Exercise data:
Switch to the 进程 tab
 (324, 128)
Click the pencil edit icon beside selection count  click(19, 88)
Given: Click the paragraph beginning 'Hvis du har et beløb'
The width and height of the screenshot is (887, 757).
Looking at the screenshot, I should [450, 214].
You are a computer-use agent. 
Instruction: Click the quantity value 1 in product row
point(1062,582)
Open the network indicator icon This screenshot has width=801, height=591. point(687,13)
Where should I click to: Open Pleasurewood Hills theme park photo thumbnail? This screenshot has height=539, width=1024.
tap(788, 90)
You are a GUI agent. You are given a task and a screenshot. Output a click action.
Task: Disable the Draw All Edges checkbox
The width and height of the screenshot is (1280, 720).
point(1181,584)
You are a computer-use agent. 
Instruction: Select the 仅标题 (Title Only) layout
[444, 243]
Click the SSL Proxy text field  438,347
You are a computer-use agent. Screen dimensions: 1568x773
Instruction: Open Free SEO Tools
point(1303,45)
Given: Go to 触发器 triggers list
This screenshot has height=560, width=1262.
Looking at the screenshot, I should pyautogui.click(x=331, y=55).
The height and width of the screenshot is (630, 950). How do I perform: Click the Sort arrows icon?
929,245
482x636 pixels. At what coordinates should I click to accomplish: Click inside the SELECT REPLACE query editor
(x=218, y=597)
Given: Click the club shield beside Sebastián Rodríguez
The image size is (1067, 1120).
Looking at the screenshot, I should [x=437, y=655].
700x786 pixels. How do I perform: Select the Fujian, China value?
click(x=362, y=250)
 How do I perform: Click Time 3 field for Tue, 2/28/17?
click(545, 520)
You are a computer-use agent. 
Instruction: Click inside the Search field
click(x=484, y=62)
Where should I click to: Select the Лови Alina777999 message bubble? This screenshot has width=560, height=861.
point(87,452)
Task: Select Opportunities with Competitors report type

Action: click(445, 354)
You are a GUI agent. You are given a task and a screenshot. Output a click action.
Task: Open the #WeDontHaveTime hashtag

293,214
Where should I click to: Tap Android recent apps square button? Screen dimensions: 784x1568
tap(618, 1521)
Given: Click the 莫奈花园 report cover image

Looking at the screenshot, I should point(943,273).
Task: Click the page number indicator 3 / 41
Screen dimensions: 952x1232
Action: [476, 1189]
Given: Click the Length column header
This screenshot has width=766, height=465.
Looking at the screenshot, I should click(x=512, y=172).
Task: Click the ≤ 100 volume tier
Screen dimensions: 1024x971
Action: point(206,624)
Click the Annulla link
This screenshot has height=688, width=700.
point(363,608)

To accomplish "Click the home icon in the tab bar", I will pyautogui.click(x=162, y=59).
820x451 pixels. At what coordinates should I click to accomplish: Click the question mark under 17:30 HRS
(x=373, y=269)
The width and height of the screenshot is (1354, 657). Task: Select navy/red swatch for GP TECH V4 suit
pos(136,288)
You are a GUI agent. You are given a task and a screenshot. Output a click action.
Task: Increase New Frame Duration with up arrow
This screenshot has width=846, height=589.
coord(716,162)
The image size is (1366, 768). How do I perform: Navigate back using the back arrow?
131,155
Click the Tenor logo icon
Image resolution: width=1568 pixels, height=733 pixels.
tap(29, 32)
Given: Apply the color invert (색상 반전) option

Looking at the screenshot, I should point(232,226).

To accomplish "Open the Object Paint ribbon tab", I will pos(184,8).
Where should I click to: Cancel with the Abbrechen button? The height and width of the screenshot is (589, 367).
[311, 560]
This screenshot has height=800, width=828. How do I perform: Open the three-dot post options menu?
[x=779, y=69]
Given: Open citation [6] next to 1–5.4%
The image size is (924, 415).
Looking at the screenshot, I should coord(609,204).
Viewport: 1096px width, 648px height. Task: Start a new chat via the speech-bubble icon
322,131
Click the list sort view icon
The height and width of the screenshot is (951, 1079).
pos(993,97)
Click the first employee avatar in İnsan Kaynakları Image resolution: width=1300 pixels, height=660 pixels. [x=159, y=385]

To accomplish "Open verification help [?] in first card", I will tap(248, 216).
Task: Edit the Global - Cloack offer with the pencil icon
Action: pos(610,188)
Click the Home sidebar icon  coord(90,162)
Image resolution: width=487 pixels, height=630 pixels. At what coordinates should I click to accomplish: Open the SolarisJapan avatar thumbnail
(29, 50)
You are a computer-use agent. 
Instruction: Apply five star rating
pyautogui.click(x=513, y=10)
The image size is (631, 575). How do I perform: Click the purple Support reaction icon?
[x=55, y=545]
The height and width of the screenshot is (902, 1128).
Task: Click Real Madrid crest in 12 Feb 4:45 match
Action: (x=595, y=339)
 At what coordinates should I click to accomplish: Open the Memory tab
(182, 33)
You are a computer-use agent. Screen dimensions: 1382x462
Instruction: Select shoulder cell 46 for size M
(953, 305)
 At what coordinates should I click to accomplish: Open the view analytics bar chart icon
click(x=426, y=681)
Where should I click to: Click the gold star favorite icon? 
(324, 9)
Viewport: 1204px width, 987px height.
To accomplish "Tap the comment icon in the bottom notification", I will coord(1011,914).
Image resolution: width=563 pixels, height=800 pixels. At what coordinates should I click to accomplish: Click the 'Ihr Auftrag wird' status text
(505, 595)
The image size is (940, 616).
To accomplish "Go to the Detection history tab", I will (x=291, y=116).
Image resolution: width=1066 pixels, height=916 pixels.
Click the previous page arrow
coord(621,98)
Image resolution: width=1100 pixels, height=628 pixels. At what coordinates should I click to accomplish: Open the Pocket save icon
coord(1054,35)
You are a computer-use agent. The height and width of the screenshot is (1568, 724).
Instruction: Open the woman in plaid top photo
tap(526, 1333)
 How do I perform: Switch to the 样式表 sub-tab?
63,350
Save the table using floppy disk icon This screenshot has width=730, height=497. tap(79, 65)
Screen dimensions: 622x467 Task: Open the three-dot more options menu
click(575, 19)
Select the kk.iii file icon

Your assignment: Each line from the one that includes "Viewport: 1204px width, 987px height." down to the close of the records above is to be given again exactly, and no other line is to appear.

Exercise answer:
Viewport: 1204px width, 987px height.
To accomplish "Tap the comment icon in the bottom notification", I will coord(1011,914).
Image resolution: width=563 pixels, height=800 pixels. At what coordinates should I click to accomplish: Click the 'Ihr Auftrag wird' status text
(505, 595)
The image size is (940, 616).
To accomplish "Go to the Detection history tab", I will (x=291, y=116).
Image resolution: width=1066 pixels, height=916 pixels.
Click the previous page arrow
coord(621,98)
Image resolution: width=1100 pixels, height=628 pixels. At what coordinates should I click to accomplish: Open the Pocket save icon
coord(1054,35)
You are a computer-use agent. The height and width of the screenshot is (1568, 724).
Instruction: Open the woman in plaid top photo
tap(526, 1333)
 How do I perform: Switch to the 样式表 sub-tab?
63,350
Save the table using floppy disk icon This screenshot has width=730, height=497. tap(79, 65)
Screen dimensions: 622x467 Task: Open the three-dot more options menu
click(575, 19)
Select the kk.iii file icon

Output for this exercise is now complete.